The stock has appreciated more than 110% since the release of interim data for IGAN nephropathy. The current EV is USD 1.57B (as of April 10th) which is a hefty price for a Biotech with a lot of risks. For example, Calliditas Therapeutics, with an approved agent targeting IgAN nephropathy is valued at an EV of 400M (SA Capital Structure). We project IgAN and FSGS indications to be a USD 2-5Bn peak sales opportunity; however, we only give a 10% probability of success (Pharmaintelligence Biopharma statistic range) based on the stage of development and regulatory uncertainty. As such, using a risk-adjusted peak sales of 3, the appropriate valuation for the stock may be around USD 300-500M EV meaning 85% downside risk.

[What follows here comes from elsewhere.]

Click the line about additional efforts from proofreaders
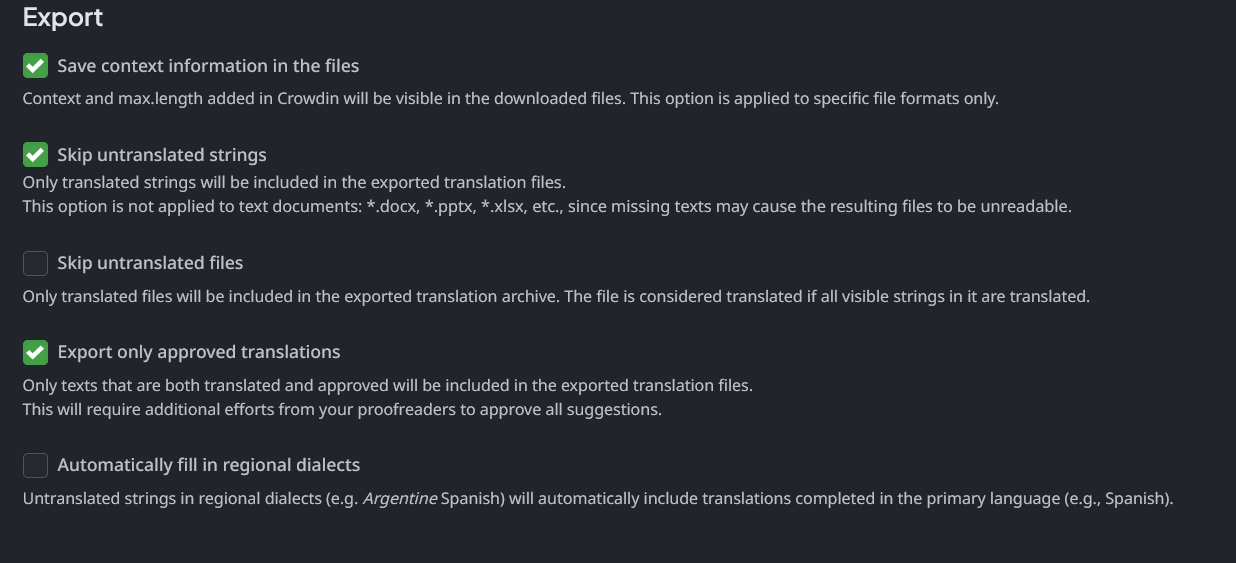The height and width of the screenshot is (563, 1236). click(x=342, y=410)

If the Sparsentan fails, considering that Sparsentan drives the majority of the company’s value, the company’s valuation could fall down to ~ USD 10 per share (The company holds USD 552.88M cash based on the SA Capital Structure database).

Conclusion

We believe TVTX is a ticking time bomb with a high degree of uncertainty due to a lack of evidence around the eGFR benefit. The phase II FSGS trial showed impressive proteinuria benefits, but the OLE study did not show clinically meaningful eGFR benefits over Irbesartan. For the two Phase III studies for IgAN and FSGS, full eGFR data is not released and the management has not given clear guidance around the data. Theoretically, proteinuria benefits should drive eGFR benefits, but not all proteinuria benefits translate into eGFR benefits, as shown above in multiple trials and also the Phase II DUET study of TVTX’s Sparsentan. As shown with Calliditas’s recent approval of Tarpeyo and Voclosporin’s approval, we believe the FDA will not approve Sparsentan only based on proteinuria data without confirmatory eGFR benefit. We are not a fan of TVTX’s decision to use Ibresartan as a comparator arm, if they are competing against a placebo, they would have a higher chance of getting approved. On the valuation front, unlike 1 year ago, after the interim data of the phase III study, the stock has already rallied 110%, and the current risk-reward is not compelling enough for us to establish a position. We are passing on TVTX or planning to short the stock based on the newsflow (if the company releases disappointing eGFR data).